For all practical purposes, Western literature begins with the Iliad. The Epic of Gilgamesh, while at least 1,000 years older, is neither as well-known nor as influential as Homer’s work. We still use expressions like “Achilles’ heel,” “Trojan horse,” or “the face that launched a thousand ships,” all with roots in the Iliad or the mythic cycle on which it is based, nearly 3,000 years after the poem was written. And at least in terms of the number of copies to survive from antiquity, the poems of Homer are second only to the Bible in popularity.

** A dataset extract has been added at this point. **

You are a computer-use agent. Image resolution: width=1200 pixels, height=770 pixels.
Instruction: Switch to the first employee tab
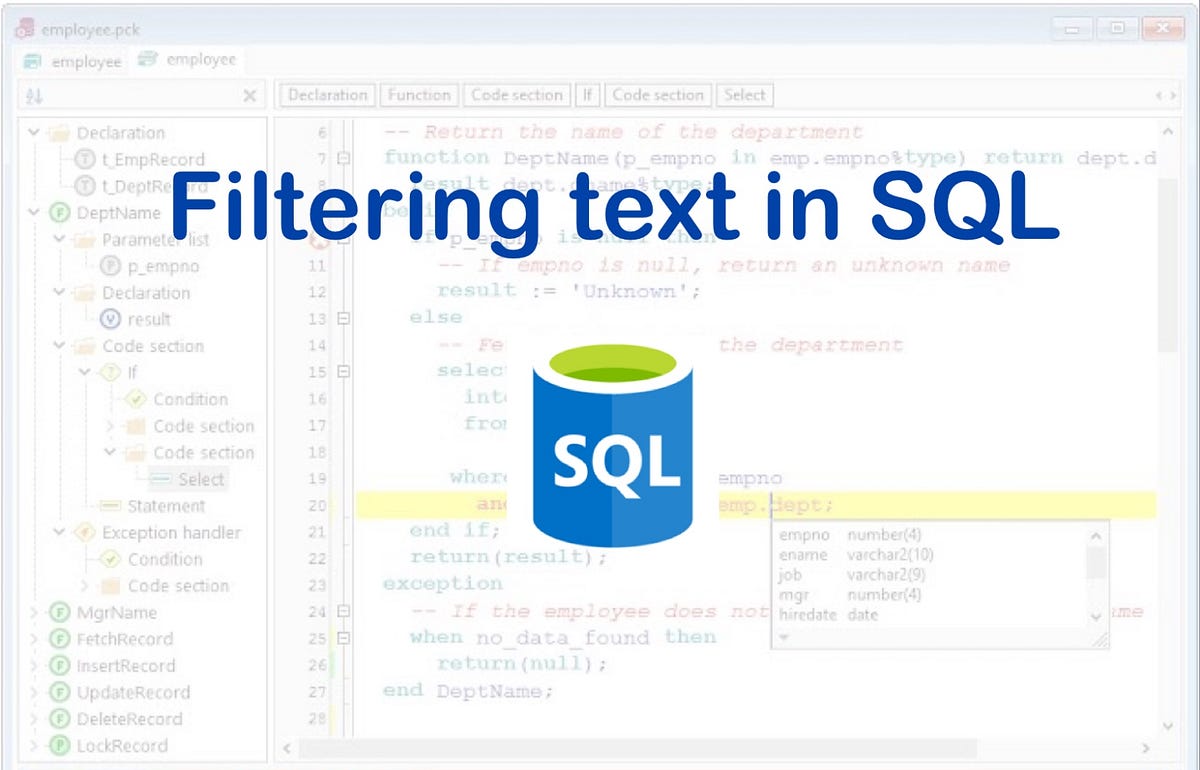point(72,60)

Although “Iliad” means “the story of Ilion,” or Troy, the poem has much more to say about Achilles and Hector than it does about Troy. As the first word of the Greek text suggests (“Rage! Goddess, sing the rage of Peleus’s son Achilles”), this poem has a lot to do with anger. Honor, glory, and fate are also frequent themes.
Among the things for which the Iliad is most famous are its use of epithets, or formulaic phrases to describe an individual, an object, or even some events. Also noteworthy is the poem’s masterful use of similes.
For more than 1,500 years the Iliad and the Odyssey set the standard by which epic poetry, if not all poetry of any kind, was judged. The epic form in poetry has not been widely practiced since the appearance of John Milton’s Paradise Lost in 1667, but the story of the fall of Troy has remained a perennial favorite to the present day.